WHAT IS NEEDED: Please take the lines from the one holding "Arrow section chevron" through the one holding "Task: Click the star bookmark icon" in the data below and copy them exactly.

DATA:
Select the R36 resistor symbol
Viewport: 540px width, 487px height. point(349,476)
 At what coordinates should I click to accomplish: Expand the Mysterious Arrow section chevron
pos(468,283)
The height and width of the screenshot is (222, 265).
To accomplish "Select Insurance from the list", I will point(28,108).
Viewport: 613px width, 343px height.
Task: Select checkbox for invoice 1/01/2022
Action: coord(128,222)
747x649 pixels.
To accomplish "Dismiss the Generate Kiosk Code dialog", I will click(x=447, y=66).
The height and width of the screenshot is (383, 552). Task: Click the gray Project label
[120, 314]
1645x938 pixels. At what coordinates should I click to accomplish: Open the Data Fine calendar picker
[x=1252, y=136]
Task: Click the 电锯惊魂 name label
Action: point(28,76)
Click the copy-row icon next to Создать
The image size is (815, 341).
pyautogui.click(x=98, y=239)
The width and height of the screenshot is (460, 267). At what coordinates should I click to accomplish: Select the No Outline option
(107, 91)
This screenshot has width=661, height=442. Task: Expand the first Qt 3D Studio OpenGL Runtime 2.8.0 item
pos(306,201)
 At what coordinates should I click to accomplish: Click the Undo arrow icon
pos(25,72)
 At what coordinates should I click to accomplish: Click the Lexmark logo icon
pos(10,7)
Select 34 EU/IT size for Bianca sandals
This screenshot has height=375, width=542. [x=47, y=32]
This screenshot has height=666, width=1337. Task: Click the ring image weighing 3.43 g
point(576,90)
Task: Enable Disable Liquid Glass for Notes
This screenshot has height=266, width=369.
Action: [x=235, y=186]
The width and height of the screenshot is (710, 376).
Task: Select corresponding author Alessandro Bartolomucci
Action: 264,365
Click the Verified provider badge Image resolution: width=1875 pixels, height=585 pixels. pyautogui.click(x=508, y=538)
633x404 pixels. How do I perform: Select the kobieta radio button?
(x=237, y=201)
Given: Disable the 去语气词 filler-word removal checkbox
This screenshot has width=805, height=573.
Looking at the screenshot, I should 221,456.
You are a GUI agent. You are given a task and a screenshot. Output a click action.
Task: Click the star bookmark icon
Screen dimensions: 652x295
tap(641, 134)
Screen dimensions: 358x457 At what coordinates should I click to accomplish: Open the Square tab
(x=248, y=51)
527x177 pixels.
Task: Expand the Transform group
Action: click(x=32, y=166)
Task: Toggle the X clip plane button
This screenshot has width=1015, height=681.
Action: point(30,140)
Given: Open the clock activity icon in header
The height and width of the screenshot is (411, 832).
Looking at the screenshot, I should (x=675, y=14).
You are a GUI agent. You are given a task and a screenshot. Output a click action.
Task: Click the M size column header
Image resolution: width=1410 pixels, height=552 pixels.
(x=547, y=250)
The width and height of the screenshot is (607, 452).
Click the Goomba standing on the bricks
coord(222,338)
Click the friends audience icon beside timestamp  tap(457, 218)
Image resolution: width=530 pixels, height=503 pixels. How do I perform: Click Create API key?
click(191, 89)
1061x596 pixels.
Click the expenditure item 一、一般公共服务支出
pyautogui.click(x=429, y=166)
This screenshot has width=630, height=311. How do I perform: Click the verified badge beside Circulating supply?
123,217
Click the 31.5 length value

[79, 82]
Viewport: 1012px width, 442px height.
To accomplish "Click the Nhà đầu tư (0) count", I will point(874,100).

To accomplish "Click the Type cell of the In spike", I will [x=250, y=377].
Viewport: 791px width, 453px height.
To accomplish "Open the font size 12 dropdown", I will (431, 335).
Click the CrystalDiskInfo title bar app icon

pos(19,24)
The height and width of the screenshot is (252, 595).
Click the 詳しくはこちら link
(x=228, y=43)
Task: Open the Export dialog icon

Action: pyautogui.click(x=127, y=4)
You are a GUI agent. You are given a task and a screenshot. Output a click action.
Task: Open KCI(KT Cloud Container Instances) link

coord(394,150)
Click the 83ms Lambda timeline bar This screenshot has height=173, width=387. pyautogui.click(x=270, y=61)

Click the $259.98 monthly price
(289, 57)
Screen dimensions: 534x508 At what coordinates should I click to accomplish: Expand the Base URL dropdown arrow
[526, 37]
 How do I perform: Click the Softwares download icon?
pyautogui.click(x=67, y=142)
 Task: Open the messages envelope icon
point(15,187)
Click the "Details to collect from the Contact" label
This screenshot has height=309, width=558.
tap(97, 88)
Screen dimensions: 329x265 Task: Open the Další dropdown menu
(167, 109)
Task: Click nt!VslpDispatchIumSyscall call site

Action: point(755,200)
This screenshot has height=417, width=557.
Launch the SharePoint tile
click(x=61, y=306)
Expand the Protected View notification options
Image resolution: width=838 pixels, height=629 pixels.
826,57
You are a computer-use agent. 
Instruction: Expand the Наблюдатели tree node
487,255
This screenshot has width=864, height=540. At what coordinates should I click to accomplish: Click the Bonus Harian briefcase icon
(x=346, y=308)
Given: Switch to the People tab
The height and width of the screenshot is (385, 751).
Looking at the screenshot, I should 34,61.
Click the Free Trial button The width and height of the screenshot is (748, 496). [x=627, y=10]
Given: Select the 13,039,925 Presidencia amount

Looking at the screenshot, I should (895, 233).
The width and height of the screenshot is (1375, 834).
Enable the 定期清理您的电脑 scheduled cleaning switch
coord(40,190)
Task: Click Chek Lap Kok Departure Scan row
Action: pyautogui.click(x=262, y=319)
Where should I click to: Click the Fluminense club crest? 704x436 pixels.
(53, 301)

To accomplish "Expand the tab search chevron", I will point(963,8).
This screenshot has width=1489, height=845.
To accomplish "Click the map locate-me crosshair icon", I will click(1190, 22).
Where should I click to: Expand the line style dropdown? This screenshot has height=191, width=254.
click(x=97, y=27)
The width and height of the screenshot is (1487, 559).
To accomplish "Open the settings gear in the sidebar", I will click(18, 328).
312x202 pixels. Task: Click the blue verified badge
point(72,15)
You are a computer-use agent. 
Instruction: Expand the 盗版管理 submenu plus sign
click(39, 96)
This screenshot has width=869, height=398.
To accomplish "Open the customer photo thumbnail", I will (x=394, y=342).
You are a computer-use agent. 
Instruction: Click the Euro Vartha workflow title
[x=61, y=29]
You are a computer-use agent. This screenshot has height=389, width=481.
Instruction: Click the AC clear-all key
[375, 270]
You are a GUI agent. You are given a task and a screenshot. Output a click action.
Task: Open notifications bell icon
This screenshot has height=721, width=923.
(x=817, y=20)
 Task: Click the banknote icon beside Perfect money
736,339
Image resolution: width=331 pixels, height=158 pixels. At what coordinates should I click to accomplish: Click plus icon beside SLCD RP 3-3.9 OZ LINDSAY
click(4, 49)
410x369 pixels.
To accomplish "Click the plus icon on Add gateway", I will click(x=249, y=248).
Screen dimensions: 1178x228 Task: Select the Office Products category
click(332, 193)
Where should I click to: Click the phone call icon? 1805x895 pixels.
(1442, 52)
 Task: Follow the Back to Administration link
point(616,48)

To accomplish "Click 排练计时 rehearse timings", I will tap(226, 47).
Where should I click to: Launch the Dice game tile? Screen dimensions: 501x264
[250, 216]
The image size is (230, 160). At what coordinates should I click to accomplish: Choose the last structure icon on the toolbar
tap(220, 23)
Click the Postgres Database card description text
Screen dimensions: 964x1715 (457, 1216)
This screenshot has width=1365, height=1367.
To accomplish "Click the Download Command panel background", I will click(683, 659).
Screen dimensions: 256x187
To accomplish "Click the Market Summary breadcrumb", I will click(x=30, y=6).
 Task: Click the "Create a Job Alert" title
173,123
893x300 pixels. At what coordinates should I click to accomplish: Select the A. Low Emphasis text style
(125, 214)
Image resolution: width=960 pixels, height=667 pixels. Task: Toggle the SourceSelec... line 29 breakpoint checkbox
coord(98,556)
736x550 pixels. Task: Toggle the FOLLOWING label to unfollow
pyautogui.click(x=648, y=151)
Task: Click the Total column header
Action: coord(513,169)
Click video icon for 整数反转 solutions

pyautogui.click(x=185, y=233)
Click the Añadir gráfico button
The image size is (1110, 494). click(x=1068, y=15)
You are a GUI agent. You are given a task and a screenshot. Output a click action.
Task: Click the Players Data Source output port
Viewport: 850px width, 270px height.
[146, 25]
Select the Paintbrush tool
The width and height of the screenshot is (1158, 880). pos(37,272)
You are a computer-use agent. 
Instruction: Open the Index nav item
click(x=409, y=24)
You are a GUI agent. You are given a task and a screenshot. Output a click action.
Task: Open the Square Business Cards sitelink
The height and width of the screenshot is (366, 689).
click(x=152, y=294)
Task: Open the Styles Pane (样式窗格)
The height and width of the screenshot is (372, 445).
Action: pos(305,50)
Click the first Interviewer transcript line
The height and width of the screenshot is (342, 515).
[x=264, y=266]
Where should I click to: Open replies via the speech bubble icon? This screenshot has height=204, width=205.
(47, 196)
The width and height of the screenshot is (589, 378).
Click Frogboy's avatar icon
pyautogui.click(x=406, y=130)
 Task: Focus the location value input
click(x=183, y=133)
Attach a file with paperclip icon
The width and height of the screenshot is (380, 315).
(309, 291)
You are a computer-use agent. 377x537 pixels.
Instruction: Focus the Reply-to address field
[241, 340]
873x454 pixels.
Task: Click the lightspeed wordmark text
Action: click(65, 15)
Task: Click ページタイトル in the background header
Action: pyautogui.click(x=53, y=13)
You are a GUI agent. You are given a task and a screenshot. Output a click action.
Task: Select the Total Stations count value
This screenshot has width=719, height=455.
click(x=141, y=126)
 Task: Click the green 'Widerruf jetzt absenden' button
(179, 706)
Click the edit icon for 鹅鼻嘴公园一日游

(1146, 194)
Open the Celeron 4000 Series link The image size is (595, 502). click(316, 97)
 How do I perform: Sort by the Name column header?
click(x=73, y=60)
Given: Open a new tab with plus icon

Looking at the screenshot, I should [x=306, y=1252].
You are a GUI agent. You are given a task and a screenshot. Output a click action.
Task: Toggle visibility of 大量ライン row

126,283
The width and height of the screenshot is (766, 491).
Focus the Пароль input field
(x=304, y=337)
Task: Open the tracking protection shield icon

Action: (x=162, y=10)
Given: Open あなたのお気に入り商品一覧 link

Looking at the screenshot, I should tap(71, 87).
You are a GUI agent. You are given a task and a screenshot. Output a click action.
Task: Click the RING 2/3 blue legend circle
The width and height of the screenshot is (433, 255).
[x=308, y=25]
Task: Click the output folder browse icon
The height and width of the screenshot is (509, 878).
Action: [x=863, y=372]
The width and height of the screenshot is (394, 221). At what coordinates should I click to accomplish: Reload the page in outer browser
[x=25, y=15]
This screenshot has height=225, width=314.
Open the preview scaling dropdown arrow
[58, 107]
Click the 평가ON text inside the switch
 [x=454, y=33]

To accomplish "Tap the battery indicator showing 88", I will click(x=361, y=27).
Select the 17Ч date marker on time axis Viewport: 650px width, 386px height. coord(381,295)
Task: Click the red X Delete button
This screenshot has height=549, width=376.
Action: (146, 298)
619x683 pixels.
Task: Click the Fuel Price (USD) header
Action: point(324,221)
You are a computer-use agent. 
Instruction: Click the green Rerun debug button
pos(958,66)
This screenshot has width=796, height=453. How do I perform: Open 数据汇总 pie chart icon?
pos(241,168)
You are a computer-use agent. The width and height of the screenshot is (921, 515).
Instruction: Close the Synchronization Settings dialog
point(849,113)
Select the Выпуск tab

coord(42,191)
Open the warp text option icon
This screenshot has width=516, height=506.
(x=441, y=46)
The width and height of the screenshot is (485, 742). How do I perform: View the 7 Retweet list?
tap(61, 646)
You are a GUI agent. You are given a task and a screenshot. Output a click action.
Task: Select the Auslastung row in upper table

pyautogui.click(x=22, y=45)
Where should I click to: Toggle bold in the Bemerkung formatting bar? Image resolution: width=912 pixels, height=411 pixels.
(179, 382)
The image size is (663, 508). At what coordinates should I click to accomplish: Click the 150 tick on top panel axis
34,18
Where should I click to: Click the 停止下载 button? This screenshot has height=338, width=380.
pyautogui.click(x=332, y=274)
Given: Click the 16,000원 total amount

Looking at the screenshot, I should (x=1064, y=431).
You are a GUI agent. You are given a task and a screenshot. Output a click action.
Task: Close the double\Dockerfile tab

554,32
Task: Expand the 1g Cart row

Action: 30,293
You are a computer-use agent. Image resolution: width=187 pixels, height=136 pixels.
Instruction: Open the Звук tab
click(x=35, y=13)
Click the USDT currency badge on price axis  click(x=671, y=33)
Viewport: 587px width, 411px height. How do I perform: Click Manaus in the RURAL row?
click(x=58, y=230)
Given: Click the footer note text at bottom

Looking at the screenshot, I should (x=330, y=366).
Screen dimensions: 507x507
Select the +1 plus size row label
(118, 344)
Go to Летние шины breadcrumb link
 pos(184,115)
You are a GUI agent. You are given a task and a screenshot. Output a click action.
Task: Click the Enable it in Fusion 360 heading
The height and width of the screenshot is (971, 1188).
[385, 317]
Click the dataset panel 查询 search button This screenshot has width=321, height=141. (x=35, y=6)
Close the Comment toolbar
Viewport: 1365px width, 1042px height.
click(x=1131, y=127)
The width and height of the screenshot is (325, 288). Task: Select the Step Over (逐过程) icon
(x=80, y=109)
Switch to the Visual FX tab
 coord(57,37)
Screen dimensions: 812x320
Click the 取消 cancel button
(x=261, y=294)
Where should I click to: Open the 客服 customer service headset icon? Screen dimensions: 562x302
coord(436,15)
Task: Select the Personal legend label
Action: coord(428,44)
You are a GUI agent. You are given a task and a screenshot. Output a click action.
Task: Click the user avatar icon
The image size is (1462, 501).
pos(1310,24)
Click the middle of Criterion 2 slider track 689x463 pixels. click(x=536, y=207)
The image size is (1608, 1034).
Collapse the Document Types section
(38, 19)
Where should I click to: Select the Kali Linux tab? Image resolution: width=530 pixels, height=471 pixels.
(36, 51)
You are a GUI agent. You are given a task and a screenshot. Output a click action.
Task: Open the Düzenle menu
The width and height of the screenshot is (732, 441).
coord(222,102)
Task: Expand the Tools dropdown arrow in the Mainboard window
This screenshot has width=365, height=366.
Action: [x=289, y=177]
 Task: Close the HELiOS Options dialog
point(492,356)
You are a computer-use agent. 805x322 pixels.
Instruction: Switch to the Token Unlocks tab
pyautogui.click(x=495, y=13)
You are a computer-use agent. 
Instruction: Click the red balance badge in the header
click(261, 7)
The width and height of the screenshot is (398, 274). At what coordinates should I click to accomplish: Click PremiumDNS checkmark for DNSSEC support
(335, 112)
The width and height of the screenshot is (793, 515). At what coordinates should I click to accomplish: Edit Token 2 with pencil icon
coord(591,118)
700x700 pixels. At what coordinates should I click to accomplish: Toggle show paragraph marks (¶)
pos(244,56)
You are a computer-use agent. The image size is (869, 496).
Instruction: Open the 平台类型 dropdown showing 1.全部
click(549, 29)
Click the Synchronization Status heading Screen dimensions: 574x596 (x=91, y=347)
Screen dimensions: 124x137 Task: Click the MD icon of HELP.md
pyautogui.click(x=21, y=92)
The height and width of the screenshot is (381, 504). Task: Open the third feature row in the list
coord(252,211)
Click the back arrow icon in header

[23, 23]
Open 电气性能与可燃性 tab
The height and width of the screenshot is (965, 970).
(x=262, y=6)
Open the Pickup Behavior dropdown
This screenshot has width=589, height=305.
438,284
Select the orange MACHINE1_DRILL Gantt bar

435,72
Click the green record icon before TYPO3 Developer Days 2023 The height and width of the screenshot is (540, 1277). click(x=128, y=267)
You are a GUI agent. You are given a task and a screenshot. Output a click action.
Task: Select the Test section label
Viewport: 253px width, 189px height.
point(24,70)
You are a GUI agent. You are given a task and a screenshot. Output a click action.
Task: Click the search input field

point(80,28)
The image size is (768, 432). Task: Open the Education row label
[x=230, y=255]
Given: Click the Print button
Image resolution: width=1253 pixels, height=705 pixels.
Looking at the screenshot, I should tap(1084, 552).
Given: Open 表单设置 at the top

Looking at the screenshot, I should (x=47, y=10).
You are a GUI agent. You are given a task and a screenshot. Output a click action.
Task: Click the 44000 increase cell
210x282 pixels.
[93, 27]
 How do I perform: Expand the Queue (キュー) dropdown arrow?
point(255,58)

WRITTEN RESPONSE:
 At what coordinates should I click to accomplish: Expand the Mysterious Arrow section chevron
pos(468,283)
The height and width of the screenshot is (222, 265).
To accomplish "Select Insurance from the list", I will point(28,108).
Viewport: 613px width, 343px height.
Task: Select checkbox for invoice 1/01/2022
Action: coord(128,222)
747x649 pixels.
To accomplish "Dismiss the Generate Kiosk Code dialog", I will click(x=447, y=66).
The height and width of the screenshot is (383, 552). Task: Click the gray Project label
[120, 314]
1645x938 pixels. At what coordinates should I click to accomplish: Open the Data Fine calendar picker
[x=1252, y=136]
Task: Click the 电锯惊魂 name label
Action: point(28,76)
Click the copy-row icon next to Создать
The image size is (815, 341).
pyautogui.click(x=98, y=239)
The width and height of the screenshot is (460, 267). At what coordinates should I click to accomplish: Select the No Outline option
(107, 91)
This screenshot has width=661, height=442. Task: Expand the first Qt 3D Studio OpenGL Runtime 2.8.0 item
pos(306,201)
 At what coordinates should I click to accomplish: Click the Undo arrow icon
pos(25,72)
 At what coordinates should I click to accomplish: Click the Lexmark logo icon
pos(10,7)
Select 34 EU/IT size for Bianca sandals
This screenshot has height=375, width=542. [x=47, y=32]
This screenshot has height=666, width=1337. Task: Click the ring image weighing 3.43 g
point(576,90)
Task: Enable Disable Liquid Glass for Notes
This screenshot has height=266, width=369.
Action: [x=235, y=186]
The width and height of the screenshot is (710, 376).
Task: Select corresponding author Alessandro Bartolomucci
Action: 264,365
Click the Verified provider badge Image resolution: width=1875 pixels, height=585 pixels. pyautogui.click(x=508, y=538)
633x404 pixels. How do I perform: Select the kobieta radio button?
(x=237, y=201)
Given: Disable the 去语气词 filler-word removal checkbox
This screenshot has width=805, height=573.
Looking at the screenshot, I should 221,456.
You are a GUI agent. You are given a task and a screenshot. Output a click action.
Task: Click the star bookmark icon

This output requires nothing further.